"Mommy, what's wrong with your skin?" asked my 5-year-old son, aghast. There was no hiding the large, red, scaly patches spreading across my arms. Smaller, less angry patches were on my legs and belly, but it was my arms that were resting on the table opposite him, my arms that made his blue eyes widen in concern.
For several years, my son and his little sister have watched me deal with psoriasis on a daily basis, with widely varying results. They have watched me laboriously apply emollient three times a day, and cover up with long sleeves. They have watched my skin grow redder and angrier throughout the cold winter months. They have heard my whoops of joy on vacation, when the sun and heat give my skin a much-needed reprieve. They may have seen me shed desperate tears over this frustrating, unpredictable, chronic autoimmune disease.
I try to be honest with my children about everything, but I wasn't sure how to talk to them about this particular health issue. Perhaps that stems from two decades of feeling the burn of people's eyes on my skin, of having to explain that no, it isn't contagious, and no, there is no cure. Of being so fed up thinking about it and trying to treat it that I don't want to talk about it anymore. Perhaps I just don't want my kids to think I look disgusting.
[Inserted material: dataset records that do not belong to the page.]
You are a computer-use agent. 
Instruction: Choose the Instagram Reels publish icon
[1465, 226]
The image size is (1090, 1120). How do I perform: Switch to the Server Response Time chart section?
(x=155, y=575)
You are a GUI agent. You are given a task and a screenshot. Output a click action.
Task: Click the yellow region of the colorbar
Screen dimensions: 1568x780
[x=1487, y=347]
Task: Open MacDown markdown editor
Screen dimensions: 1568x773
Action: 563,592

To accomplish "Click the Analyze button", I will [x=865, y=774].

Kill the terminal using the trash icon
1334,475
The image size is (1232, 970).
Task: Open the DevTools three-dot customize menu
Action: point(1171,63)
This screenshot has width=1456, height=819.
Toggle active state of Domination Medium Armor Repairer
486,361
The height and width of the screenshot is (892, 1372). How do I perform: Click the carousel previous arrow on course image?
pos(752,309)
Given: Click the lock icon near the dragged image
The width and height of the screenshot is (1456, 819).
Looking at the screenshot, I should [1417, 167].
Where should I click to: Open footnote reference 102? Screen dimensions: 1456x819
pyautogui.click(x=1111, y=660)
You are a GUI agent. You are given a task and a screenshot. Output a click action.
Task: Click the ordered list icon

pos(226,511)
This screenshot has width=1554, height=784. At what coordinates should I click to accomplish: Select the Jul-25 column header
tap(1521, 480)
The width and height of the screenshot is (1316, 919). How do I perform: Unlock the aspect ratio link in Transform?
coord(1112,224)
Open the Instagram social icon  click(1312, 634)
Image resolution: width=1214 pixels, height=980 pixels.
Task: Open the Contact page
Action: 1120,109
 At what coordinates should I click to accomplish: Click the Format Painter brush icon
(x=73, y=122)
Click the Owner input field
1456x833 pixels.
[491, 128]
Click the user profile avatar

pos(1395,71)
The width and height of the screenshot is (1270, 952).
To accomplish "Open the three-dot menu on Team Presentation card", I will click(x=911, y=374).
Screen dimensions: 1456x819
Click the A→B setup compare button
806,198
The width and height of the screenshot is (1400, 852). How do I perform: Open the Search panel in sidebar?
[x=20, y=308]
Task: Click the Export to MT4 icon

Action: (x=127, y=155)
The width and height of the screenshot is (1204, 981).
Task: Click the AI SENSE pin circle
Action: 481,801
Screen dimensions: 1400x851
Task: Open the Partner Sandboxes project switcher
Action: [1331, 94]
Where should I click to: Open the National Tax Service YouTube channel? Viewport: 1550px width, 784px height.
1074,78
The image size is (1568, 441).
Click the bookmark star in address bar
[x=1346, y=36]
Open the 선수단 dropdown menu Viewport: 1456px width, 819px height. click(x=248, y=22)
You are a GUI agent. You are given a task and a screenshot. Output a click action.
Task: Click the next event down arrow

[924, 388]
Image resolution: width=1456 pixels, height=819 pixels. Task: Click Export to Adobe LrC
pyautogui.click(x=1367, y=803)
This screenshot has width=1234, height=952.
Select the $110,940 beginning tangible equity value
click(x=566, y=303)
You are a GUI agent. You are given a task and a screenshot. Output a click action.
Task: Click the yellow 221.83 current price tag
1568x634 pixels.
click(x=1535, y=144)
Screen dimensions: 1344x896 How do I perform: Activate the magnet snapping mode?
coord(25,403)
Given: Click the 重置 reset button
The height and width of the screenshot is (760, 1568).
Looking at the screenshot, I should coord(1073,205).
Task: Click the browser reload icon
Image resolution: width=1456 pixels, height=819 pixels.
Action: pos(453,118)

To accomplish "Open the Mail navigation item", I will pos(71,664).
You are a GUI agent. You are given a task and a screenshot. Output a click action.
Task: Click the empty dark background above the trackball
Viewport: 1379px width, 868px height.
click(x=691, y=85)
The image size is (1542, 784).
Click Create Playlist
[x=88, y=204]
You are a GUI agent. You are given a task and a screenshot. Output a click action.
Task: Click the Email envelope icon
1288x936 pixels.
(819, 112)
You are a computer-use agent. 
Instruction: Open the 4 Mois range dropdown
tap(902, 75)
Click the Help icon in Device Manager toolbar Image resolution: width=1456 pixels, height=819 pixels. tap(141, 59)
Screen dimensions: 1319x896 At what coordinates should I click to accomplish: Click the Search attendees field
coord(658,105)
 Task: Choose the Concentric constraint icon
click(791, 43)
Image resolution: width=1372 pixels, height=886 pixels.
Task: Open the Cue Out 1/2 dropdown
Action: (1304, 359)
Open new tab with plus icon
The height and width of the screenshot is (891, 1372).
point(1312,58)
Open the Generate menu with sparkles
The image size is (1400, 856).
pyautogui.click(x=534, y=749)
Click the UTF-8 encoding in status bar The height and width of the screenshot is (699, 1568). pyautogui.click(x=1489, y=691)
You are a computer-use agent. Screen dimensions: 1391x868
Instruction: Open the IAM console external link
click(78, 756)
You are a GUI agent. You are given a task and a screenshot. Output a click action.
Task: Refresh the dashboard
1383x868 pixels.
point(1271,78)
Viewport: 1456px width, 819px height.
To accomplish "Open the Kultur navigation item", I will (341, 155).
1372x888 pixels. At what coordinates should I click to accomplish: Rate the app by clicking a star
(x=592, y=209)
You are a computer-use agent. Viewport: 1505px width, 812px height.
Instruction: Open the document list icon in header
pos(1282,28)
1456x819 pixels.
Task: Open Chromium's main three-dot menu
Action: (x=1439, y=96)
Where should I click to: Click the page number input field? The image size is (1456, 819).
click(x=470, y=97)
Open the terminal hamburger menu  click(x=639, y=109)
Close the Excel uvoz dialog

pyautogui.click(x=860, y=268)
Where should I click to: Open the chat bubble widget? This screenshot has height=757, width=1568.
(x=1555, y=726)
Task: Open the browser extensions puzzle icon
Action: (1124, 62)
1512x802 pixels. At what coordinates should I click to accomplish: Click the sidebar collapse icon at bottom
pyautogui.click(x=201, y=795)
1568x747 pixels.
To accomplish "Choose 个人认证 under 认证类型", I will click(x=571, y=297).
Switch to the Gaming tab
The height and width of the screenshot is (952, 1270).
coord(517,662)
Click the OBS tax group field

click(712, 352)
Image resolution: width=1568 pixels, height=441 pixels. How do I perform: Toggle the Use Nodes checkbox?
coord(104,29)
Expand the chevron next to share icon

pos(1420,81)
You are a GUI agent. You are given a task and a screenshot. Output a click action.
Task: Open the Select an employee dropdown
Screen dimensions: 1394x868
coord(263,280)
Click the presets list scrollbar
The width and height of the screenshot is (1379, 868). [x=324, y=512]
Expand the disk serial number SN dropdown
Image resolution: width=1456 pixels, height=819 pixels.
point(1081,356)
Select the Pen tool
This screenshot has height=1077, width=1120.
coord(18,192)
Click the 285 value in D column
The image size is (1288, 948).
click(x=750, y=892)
Nothing about red, scaly skin is attractive, after all.
But I can't pick and choose when I'm honest with my kids, and encouraging them to talk about everything has to mean everything, so when my son asked, "Mommy, what's wrong with your skin?" I tried to explain what it was and why it happens in language his 5-year-old brain would understand.
Every illness, condition and disorder is different, but I can recommend the following tips when talking to your kids about your health issues.
Young children don't need to know that you have an autoimmune inflammatory disease, believed to be a result of the immune system going into overdrive and producing skin cells too quickly. A child-friendly explanation could be something like, "My skin grows at a faster rate than other people's." And keep it age-appropriate. "It's important to take the age and developmental level of your child into account here," says clinical psychologist Dr. Jephtha Tausig-Edwards. "You want to keep communications about serious illness factual, without more details than your children can handle or are interested in knowing."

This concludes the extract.